# Your task
Report each line of the entries that contains the word "label", copied in full.

# Source data
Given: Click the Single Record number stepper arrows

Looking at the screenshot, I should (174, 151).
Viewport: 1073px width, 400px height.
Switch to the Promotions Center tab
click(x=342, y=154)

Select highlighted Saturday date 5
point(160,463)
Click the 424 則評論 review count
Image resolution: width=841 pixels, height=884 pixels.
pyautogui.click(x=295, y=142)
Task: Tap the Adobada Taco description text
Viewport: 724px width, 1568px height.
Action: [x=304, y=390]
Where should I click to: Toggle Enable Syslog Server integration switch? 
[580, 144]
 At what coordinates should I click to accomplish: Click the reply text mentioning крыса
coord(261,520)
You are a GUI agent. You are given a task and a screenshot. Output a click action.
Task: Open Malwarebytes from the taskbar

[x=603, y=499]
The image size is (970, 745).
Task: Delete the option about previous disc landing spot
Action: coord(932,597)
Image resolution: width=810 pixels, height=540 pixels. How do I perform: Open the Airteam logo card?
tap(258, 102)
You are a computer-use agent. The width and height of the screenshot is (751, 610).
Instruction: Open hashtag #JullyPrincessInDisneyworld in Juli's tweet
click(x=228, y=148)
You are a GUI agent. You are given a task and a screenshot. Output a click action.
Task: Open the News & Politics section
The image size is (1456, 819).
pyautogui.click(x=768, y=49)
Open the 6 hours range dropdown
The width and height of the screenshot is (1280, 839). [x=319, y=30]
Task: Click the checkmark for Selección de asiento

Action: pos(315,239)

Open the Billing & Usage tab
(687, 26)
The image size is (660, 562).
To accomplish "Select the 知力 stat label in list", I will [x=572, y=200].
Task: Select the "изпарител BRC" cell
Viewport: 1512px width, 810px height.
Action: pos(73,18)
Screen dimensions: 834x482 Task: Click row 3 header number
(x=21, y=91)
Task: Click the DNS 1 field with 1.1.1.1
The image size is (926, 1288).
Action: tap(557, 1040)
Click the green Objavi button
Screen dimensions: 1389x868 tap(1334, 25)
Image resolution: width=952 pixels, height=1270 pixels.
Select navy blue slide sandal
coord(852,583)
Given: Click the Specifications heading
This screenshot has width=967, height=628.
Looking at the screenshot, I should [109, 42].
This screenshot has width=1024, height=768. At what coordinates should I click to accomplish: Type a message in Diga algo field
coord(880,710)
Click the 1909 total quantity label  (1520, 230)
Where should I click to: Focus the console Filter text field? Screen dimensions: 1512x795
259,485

# The completed task
To accomplish "Select the 知力 stat label in list", I will [x=572, y=200].
Click the 1909 total quantity label  (1520, 230)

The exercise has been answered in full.